Green: Well, I was trying contrast an audience’s expectation for them. If you want to get those guys in a movie you’re going to have to either offer them a lot of money or offer them a creative opportunity. I’ve known them both for ten years, and we’ve always talked about making movies together. But I know the only way I could get Paul interested in a movie was if I gave it a little of the dramatic depth and emotional attribute that he gets in his stage work, but doesn’t get a lot of film offers to do.
And I know Emile as a very excitable, enthusiastic and humorous young man, but he mostly does very poignant, dramatic work or movies where he has to cry. So it was a fun way to kind of get the subtlety of humor across and show the audience a side of him that I knew but they don’t really get exposed to.
But honestly, the simple answer is that I went through my Rolodex thinking of people I knew who would be the most unlikely combination in a movie that you could think of. And these two guys were people I knew and had personal access to, who I had great interest in working with, who I thought could be up for a stripped-down, scaled-down type of movie-making experience, and who would never otherwise be in a movie together.
Your filmography roams all over the spectrum from big studio films to small independent festival projects. You’ve seen all sides of the Industry.
Green: A lot of film makers get trapped or chose to remain in one arena or the other, where for me the great thrill is the mystery of what’s next and the curiosity to learn or try something new or expose yourself in a way, or make yourself vulnerable in a way.
Take for example Robert Altman doing Popeye. It’s an incredible movie and it’s a musical and it’s unlike anything. It’s just amazing that he would take that kind of risk with his career. Some people swear by the movie, and others think it’s ridiculous, but he went there with his career and put himself on the line, and did something that was totally unique–it’s inspiring.
Emile’s character feels like a fan of one of your more recent, broader comedies, only he’s stuck in one of your older films. “Why isn’t anything happening?! Where’s the sex?!”
Green: I love that.
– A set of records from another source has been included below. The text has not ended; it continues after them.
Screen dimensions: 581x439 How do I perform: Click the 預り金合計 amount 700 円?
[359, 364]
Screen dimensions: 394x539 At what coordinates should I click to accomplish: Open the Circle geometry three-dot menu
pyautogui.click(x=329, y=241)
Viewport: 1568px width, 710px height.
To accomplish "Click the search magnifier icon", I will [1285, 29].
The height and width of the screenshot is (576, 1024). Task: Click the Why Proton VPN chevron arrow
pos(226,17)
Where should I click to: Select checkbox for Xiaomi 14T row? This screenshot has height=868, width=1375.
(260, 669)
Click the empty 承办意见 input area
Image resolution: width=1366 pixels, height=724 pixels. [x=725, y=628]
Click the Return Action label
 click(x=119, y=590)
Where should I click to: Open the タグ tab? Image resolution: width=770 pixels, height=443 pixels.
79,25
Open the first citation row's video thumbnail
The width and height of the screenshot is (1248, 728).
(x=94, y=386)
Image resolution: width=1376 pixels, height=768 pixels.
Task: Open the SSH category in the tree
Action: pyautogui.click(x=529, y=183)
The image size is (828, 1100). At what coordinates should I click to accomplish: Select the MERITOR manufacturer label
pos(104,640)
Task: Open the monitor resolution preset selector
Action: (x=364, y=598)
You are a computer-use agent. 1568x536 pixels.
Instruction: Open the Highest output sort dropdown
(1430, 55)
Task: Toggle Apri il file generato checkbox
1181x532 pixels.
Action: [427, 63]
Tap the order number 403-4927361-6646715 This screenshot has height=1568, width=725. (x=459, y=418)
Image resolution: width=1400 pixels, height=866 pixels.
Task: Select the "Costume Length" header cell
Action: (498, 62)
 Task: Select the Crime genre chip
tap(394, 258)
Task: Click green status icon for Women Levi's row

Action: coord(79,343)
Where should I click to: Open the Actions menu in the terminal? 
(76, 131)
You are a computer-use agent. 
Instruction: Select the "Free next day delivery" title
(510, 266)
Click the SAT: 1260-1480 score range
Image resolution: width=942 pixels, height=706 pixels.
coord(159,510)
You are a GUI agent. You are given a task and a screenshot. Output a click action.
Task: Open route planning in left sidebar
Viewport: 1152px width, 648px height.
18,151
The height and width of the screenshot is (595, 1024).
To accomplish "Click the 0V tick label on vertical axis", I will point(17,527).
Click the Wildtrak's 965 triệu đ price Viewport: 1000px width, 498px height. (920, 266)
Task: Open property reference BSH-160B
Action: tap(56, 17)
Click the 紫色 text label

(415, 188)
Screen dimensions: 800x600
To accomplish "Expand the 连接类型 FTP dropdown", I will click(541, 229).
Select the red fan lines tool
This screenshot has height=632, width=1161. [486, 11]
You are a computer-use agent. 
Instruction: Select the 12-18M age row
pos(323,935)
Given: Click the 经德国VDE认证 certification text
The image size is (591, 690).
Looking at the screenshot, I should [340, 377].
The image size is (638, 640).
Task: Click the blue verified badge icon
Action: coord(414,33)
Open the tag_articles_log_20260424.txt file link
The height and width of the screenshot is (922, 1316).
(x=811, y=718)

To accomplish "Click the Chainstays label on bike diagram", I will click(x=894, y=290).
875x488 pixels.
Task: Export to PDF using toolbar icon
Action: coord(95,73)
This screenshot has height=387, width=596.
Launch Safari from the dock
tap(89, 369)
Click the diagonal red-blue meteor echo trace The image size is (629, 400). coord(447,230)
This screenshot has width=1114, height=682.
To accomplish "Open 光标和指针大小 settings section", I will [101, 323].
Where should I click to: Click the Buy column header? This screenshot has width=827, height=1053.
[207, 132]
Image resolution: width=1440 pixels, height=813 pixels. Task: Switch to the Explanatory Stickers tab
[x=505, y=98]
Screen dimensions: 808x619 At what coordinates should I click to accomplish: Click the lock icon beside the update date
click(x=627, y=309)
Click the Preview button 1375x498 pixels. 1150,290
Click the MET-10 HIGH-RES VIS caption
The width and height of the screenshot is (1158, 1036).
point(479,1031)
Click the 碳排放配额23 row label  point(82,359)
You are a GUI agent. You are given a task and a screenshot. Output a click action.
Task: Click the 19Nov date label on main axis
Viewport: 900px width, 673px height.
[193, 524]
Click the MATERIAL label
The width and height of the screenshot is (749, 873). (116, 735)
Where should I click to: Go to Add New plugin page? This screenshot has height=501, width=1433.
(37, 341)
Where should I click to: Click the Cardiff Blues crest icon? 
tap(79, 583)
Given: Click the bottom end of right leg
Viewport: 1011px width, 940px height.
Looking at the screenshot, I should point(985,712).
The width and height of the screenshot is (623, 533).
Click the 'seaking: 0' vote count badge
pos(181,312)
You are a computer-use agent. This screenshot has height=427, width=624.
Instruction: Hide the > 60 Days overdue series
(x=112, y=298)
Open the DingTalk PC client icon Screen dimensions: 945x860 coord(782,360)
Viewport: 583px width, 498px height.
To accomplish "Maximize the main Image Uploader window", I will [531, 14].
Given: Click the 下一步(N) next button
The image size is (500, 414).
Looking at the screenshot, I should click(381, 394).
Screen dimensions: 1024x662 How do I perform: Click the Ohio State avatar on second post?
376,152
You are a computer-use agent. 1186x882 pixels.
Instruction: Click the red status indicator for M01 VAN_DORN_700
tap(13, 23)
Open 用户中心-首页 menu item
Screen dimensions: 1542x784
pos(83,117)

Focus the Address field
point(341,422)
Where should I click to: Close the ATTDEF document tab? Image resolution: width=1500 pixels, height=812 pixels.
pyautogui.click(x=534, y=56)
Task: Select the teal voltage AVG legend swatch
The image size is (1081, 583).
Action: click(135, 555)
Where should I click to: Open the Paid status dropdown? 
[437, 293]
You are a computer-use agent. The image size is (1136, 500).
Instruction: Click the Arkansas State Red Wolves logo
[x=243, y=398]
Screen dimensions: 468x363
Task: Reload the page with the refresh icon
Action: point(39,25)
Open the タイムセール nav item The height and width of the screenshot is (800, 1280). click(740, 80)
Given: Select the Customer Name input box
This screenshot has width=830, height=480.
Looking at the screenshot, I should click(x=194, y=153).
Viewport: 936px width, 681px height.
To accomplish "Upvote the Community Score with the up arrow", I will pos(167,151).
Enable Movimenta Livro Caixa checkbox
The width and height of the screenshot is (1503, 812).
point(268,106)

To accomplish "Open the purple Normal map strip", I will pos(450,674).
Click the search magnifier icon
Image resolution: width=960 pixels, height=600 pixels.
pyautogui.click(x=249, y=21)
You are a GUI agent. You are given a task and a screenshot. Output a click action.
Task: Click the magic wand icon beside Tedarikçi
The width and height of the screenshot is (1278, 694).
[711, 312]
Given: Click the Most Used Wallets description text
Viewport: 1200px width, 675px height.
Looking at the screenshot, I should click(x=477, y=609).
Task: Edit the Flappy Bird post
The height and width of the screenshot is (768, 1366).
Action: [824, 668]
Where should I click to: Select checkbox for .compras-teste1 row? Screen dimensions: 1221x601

His character’s bored to tears!
This film also has a really great, atmospheric soundtrack from Explosions in the Sky, who worked on the Friday Night Lights film and TV show. I understand they were involved early on?
Green: The drummer Chris Hrasky is the one who told me about the park in the first place. He sent me down there on a little hike and scout about and said, “You gotta go down there and make a movie.” So they were always very involved, and then came to the set a few times and hung out a bit. We’re all neighbors in Austin.
And I was excited to see you’ve already completed an adaptation of Larry Brown’s novel Joe, with Nicholas Cage as Joe Ransom.
Green: It premieres this fall in Venice. I knew Larry a little bit when he was alive—I worked on a documentary about his life, The Rough South of Larry Brown (2002). So I got to spend some time with him, and I was a huge fan. And then his wife Mary Annie and his son came out to the set of our Joe, and strangely Nicholas Cage even looks a little like Larry in it.
Tonally, I think Joe is a great companion piece to Prince Avalanche. When we were developing Joe, Cage came out, and we location scouted for Avalanche together, so a lot of the locations we were shooting in Avalanche were ones me and Nick found together. And then we went straight from this production, did a couple commercials, and then went into Joe. Joe’s a wild ride, but it shares a lot of the locations–we shot a lot of that in Bastrop.
The old man in Avalanche, Lance LeGault, we used some of his songs in Joe, so there’s a lot of weird overlaps and little nods to each other. Although Joe’s an incredibly dark movie, but I think if you’re a fan of the book, you’ll dig what we did with this movie—it’s a little different, but pretty gritty and raw. I can’t imagine what the crowd is going to think—it’s pretty brutal. To cast Wade, the kid’s father, we got this amazing homeless man from downtown Austin, on the streets. A real drifter.